* start Supplied data *

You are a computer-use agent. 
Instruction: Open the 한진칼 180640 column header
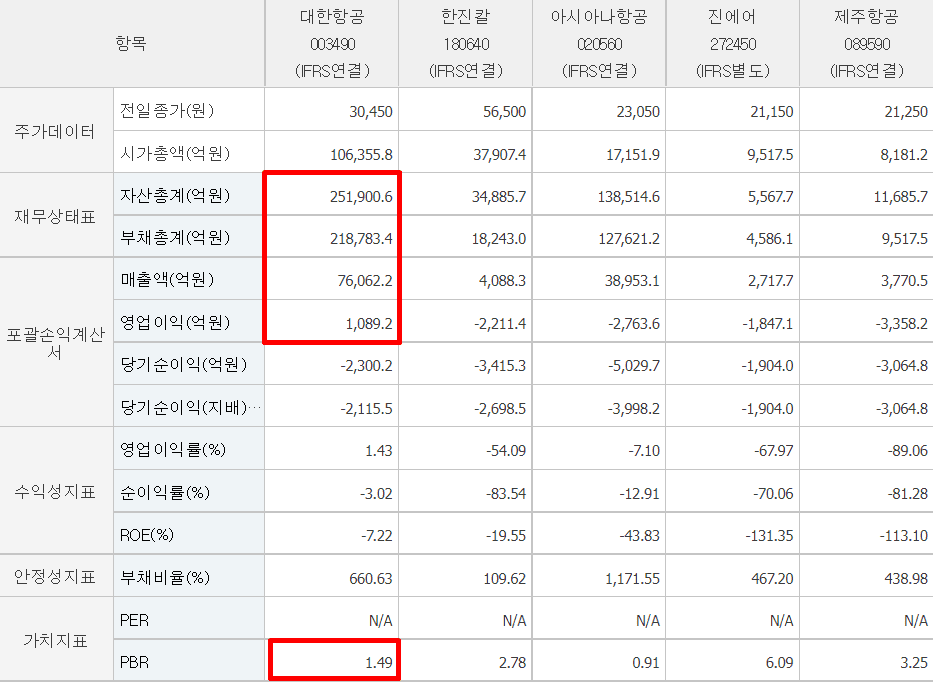[x=465, y=44]
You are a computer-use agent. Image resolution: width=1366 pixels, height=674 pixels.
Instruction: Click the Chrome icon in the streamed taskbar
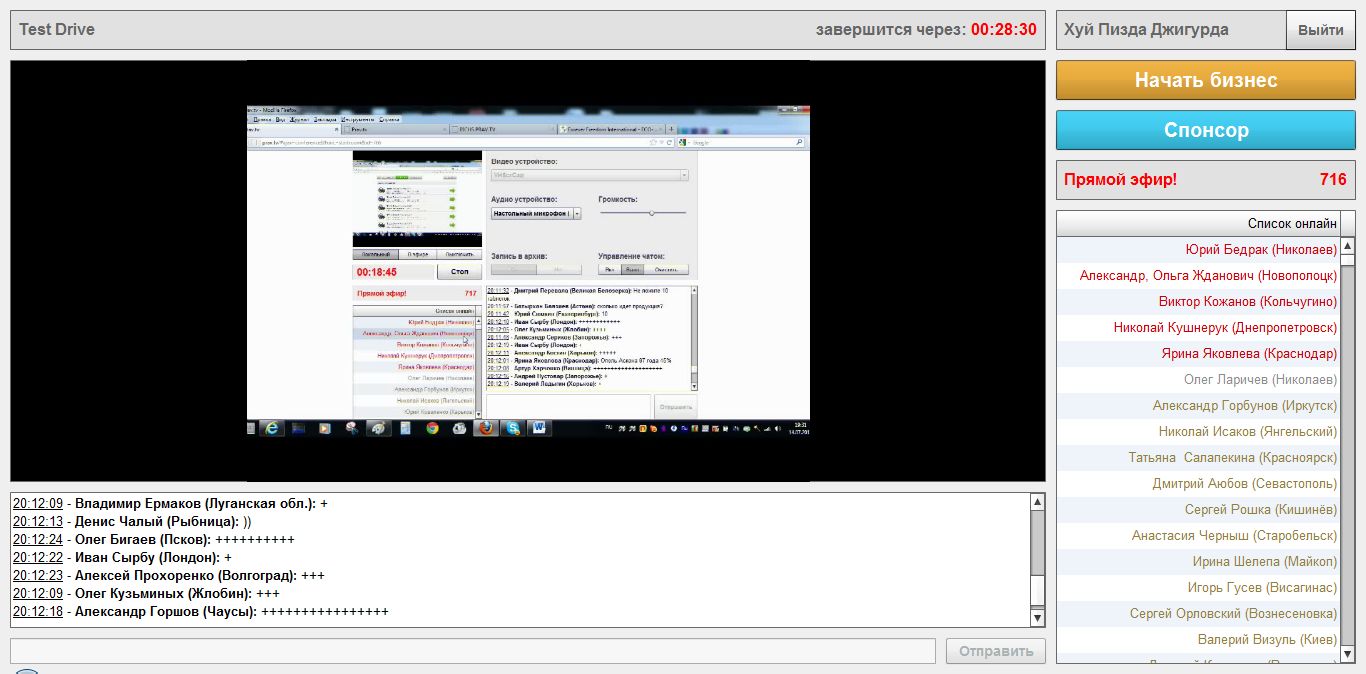(x=432, y=428)
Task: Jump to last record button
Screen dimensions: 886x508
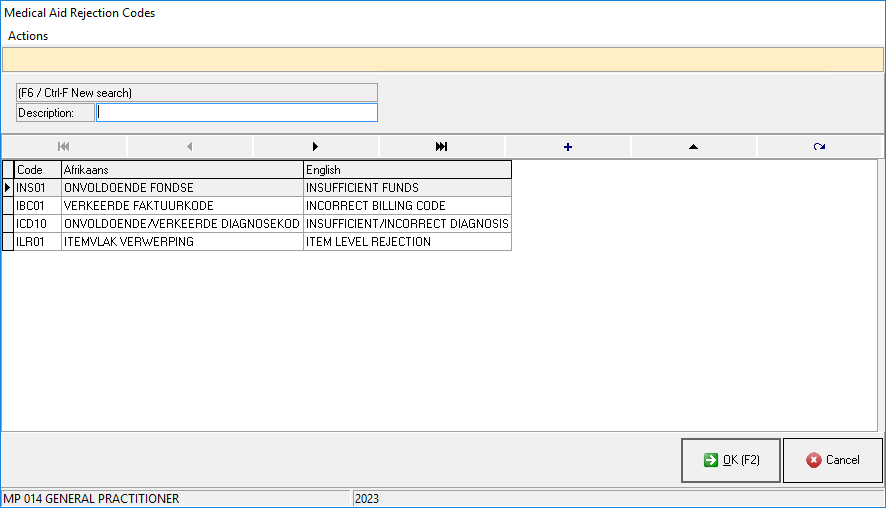Action: [442, 147]
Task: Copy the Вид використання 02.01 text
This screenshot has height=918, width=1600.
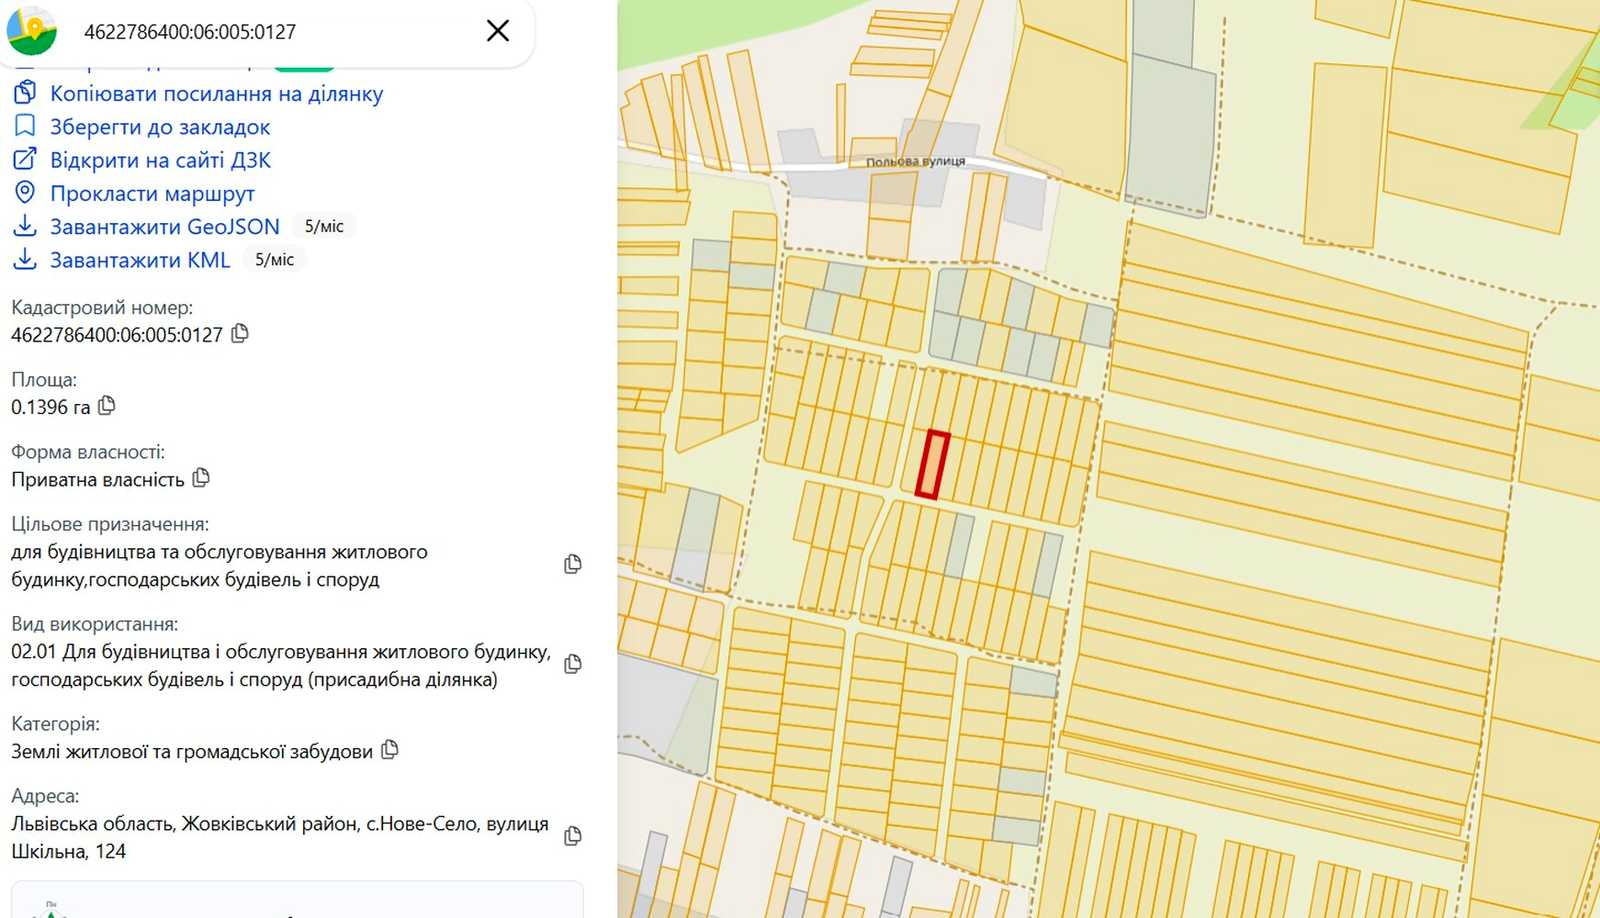Action: pyautogui.click(x=572, y=664)
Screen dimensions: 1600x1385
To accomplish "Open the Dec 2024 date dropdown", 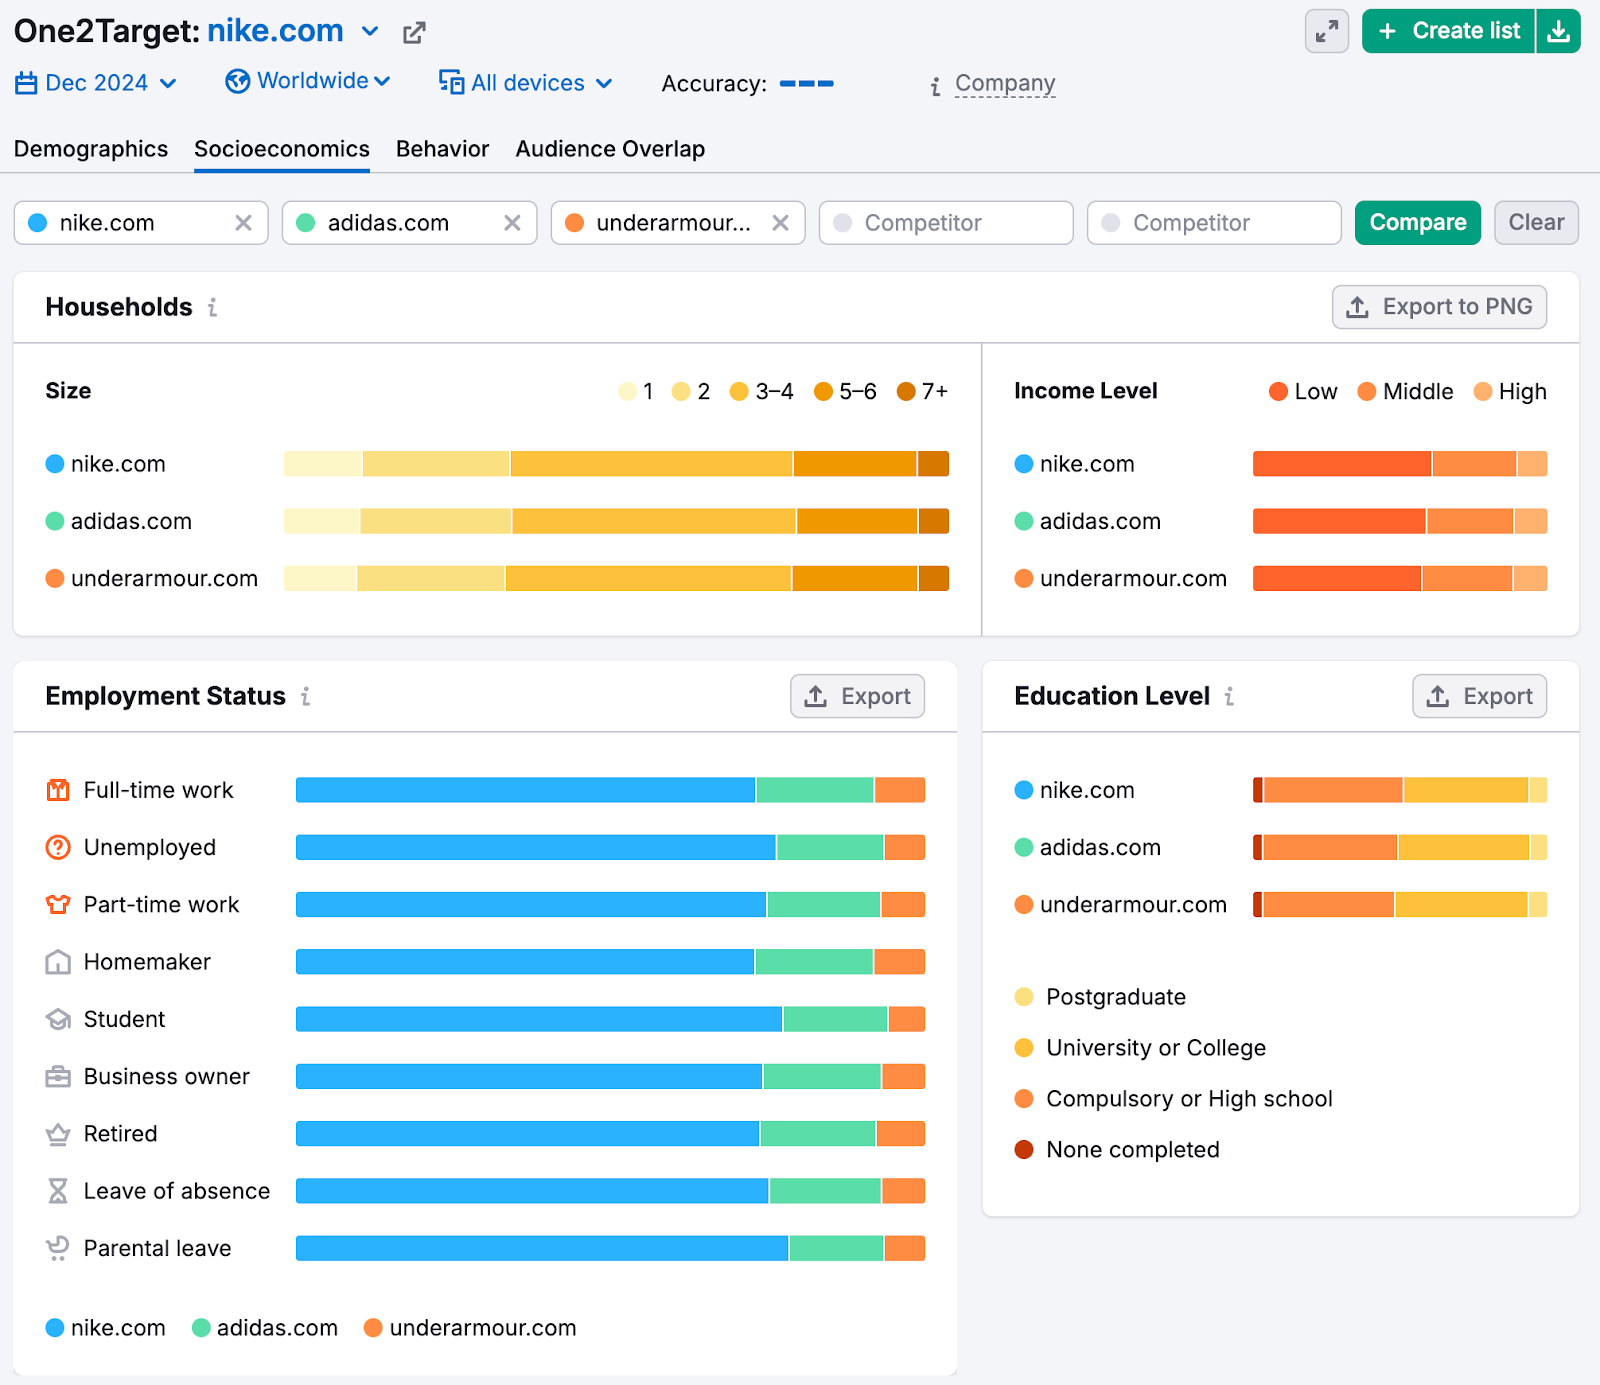I will [x=96, y=83].
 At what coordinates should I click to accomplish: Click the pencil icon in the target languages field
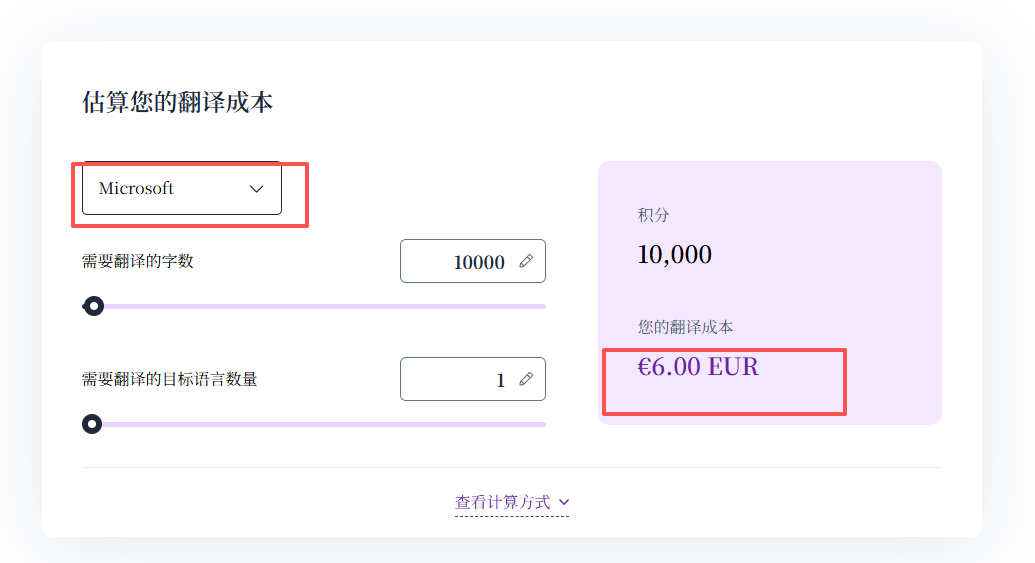526,380
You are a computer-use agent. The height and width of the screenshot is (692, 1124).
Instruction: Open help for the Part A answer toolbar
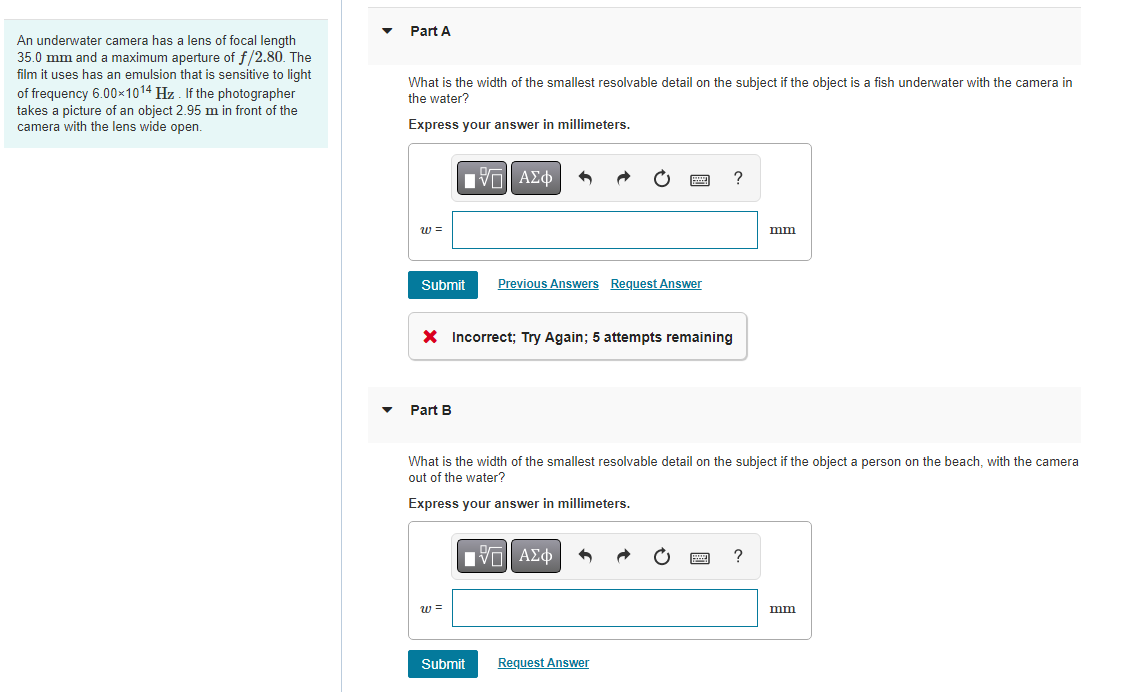pos(737,178)
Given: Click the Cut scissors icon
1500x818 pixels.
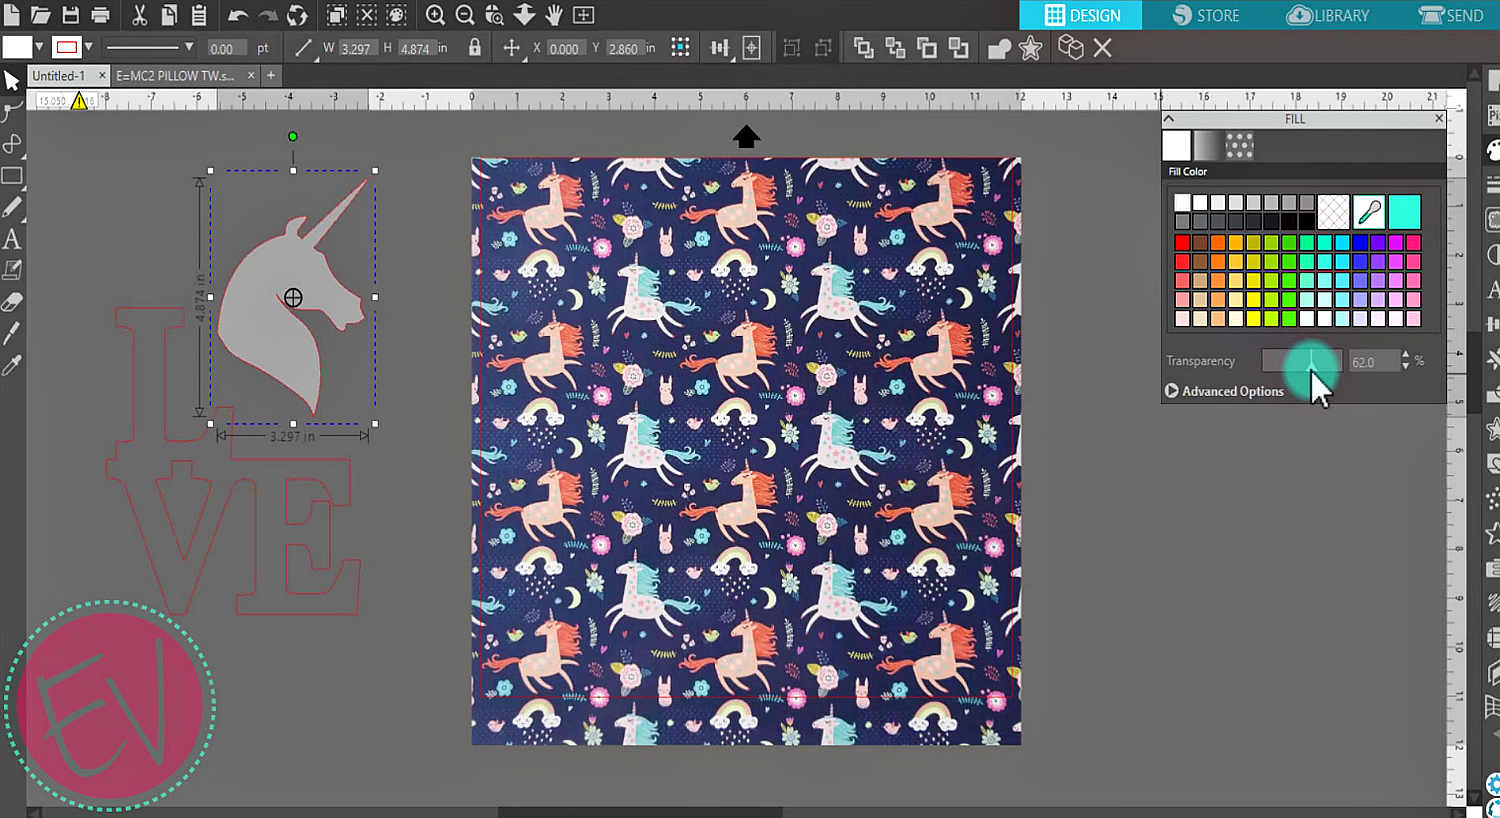Looking at the screenshot, I should [x=139, y=15].
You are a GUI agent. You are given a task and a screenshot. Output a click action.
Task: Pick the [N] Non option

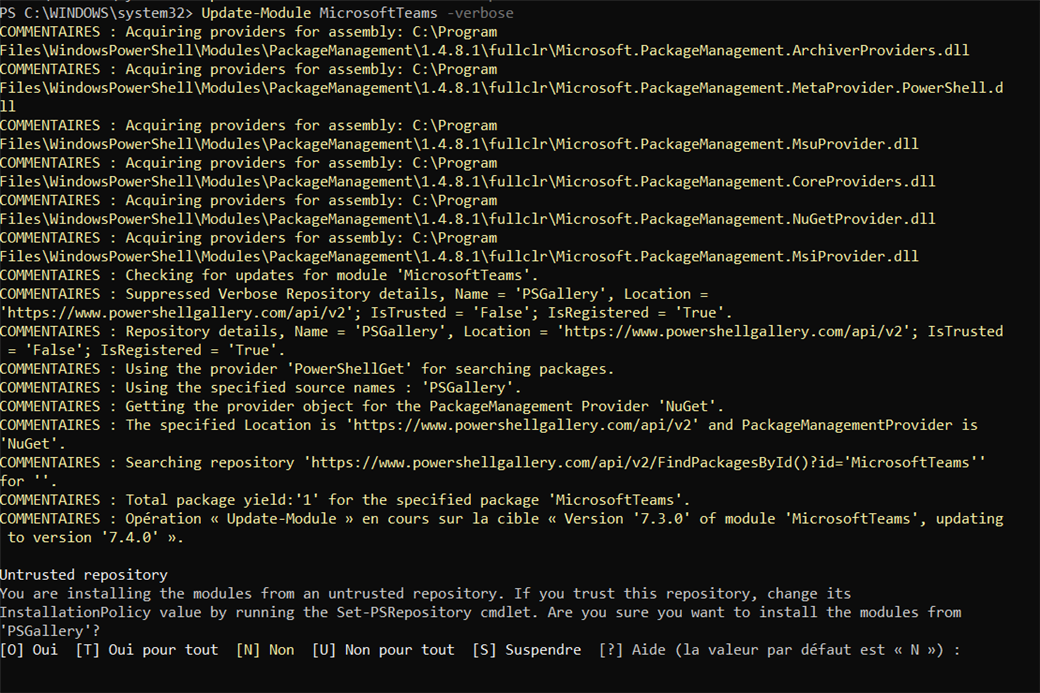(265, 650)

* end Supplied data *

# What you need to do
Gather every line of the records that contains the string "width", copied in full. Case counts.

# Written answer
You are a computer-use agent. Image resolution: width=1366 pixels, height=674 pixels.
This screenshot has height=918, width=1600.
You are a computer-use agent. The height and width of the screenshot is (692, 1124).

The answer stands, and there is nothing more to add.